As for the Spelling project, it, too, is a half-hour reality-based comedy. In "Notorious," the pilot of which has been picked up by NBC, the 31-year-old "90210" actress and daughter of TV mega-producer Aaron Spelling plays herself, a celebrity who's dogged by nasty supermarket-tabloid gossip. Her pet, a pug named Mimi La Rue, also stars in the show as herself.
"We poke fun at a lot of the tabloid rumors," Spelling told the New York Daily News last month. "There's so much good material there ... We'll see how it works."
Meanwhile, there's already a well-known success story in the reality-based comedy category. "Curb Your Enthusiasm" (search), which is thriving on HBO, stars and is about 57-year-old "Seinfeld" producer Larry David (search) as he fumbles through a life of wealth and fame in Beverly Hills. Along the way, David makes all kinds of gaffes and voices outrageous, politically incorrect opinions that many people might share but don't have the guts to talk about.
While both "Enthusiasm" and "Actress" cast actors as the real people in the stars' lives, some supporting characters also play themselves, as in the case of comedian Richard Lewis in "Enthusiasm," and Travolta and NBC executive Jeff Zucker in "Actress."
Another hallmark of the reality-based genre is that the shows are often at least partially unscripted. Both "Enthusiasm" and "Actress" are ad-libbed — though scenes are well outlined — and both have the "verite" look of home movies shot with a hand-held camera. The combination makes the programs feel more real.
"It's an unscripted comedy," Alley told FOX News' Greta Van Susteren Friday. "We get to improv and it's about people's neuroses … [But] there is a tight outline. You know what is going to happen in this story. You know where we're leading."
But the fact that significant portions of the shows are fictionalized or exaggerated provides for more creative license potential than ordinary reality shows, when producers and directors have to be clever editors to make the most of what they've caught on tape.

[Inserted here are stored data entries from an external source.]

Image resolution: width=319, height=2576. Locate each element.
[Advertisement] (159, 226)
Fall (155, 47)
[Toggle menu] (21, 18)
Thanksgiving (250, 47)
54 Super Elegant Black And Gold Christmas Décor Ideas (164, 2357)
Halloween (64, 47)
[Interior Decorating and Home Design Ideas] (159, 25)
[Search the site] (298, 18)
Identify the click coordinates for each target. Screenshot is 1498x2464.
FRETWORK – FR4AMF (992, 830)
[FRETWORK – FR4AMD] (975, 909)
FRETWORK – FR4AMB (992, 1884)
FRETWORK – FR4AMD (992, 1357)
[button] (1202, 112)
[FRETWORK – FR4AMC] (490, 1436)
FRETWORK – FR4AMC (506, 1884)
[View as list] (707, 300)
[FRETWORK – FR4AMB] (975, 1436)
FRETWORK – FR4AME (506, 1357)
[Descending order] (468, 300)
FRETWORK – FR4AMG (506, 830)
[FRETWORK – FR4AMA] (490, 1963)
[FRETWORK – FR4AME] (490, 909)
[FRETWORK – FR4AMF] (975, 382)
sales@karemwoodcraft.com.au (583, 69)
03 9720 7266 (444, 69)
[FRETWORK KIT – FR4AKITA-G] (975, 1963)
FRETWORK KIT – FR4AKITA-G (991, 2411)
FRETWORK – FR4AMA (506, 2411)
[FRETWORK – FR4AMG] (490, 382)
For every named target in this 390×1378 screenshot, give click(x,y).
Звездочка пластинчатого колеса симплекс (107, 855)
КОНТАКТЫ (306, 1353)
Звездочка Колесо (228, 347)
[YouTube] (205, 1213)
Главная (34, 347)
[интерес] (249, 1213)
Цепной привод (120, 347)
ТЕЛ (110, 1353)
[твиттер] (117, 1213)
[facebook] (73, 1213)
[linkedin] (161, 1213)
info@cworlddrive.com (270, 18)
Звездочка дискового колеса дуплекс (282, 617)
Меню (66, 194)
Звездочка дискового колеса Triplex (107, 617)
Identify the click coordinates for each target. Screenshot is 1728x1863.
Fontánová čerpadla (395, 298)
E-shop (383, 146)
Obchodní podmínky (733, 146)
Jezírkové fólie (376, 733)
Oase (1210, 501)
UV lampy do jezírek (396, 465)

"In fictionalized reality shows, you can do more — you're not just dependent on whether you pick up something good on camera," Buckman said. "You can control it, guide it, manipulate the action in the old-fashioned way of doing a television show."
Buckman said the current trend is an offshoot of reality shows about celebrities. In addition to "The Osbournes" and "The Anna Nicole Show," MTV's "Newlyweds," about newly married pop singers Jessica Simpson and Nick Lachey, is another example, as are the competition reality shows that pit washed-up celebrities against each other.
"They are definitely influenced by the recent trend of creating reality shows around celebrities — frankly mostly B-level ones at that," said Buckman.
But the success of reality-based comedies with stars playing themselves is dependent not only on whether they're well made, but also on whether viewers are interested in the celebrities they revolve around.
Virginia stay-at-home mom Liz Haas — a fan of both celebrity culture and reality TV — said she'd tune in to shows that are about stars who pique her curiosity.
"I would watch it if I liked the star," said Haas, 35, of Falls Church. "If there was some parallel to their real life, I would definitely be interested."